(Beginning of Supplied records)
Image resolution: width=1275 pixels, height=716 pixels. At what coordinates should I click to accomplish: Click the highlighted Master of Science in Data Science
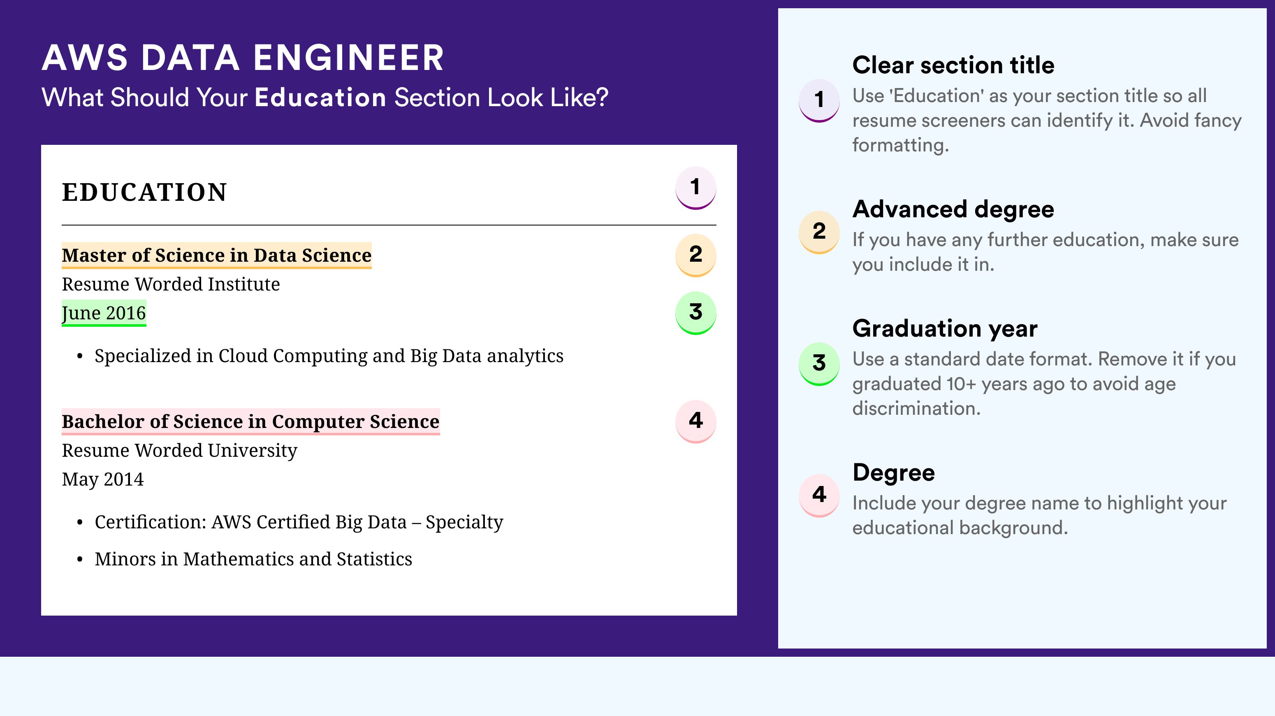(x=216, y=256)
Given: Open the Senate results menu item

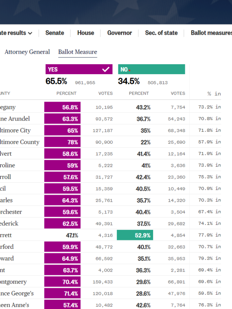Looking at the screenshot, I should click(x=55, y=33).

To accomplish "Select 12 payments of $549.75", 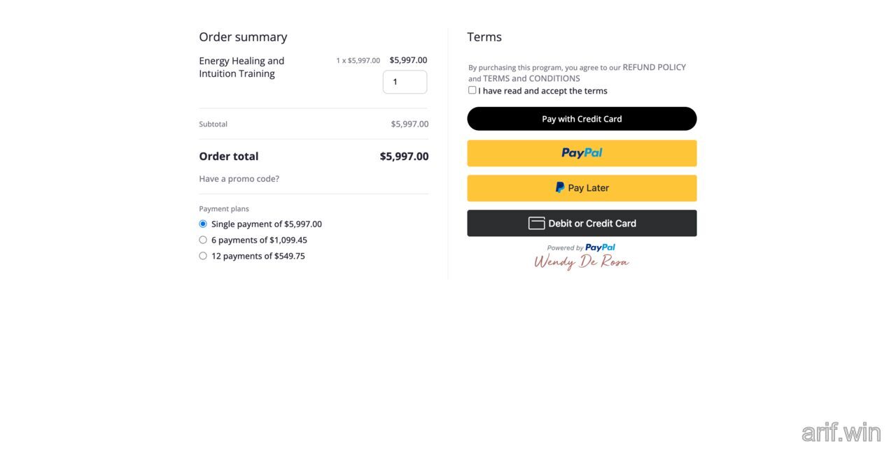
(End of Supplied records)
(Beginning of Supplied records)
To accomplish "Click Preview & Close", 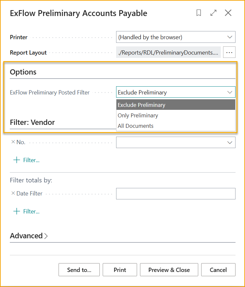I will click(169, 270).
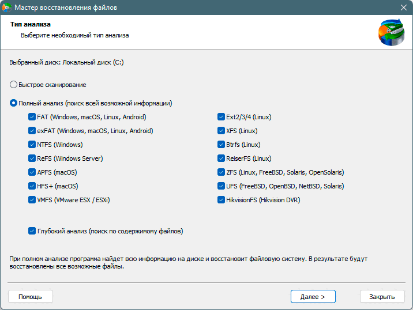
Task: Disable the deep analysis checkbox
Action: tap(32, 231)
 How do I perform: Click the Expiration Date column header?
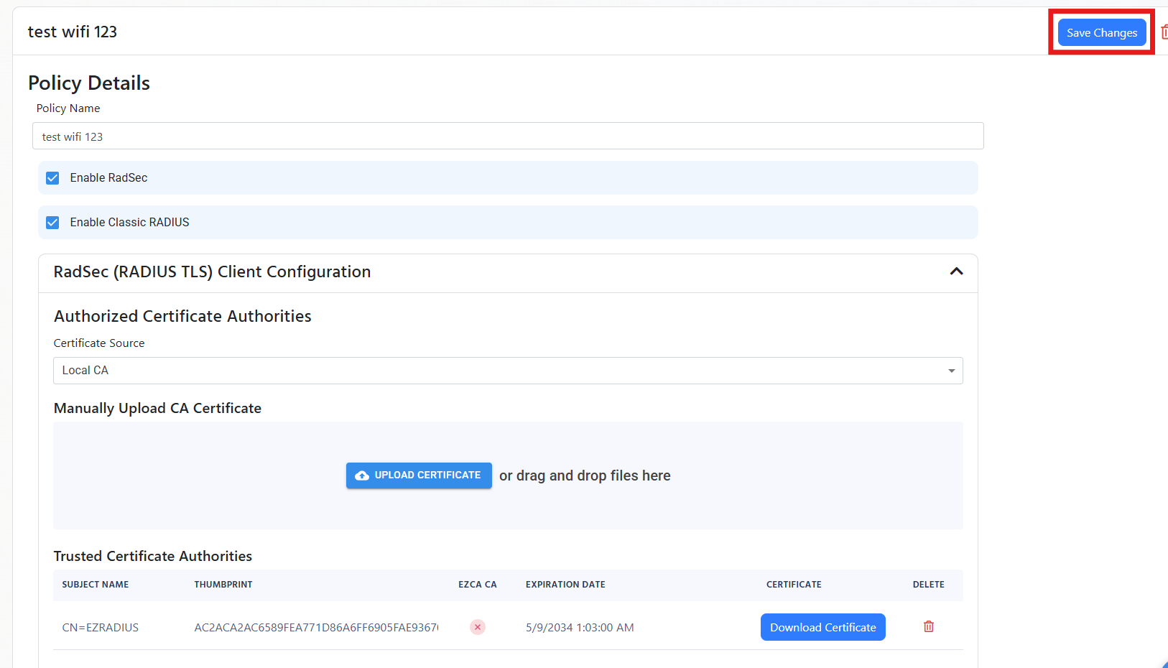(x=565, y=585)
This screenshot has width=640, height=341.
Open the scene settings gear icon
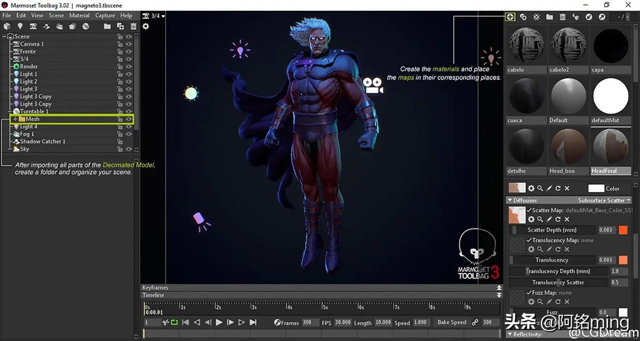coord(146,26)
(End of Supplied records)
Assigned task: Beginning with the line that contains "Given: Open the Senate results menu item", write out the lines of the material above exactly, and end with the line that contains "12 payments of". Omit the pictures.

Reply:
Given: Open the Senate results menu item

Looking at the screenshot, I should click(x=55, y=33).

To accomplish "Select 12 payments of $549.75", 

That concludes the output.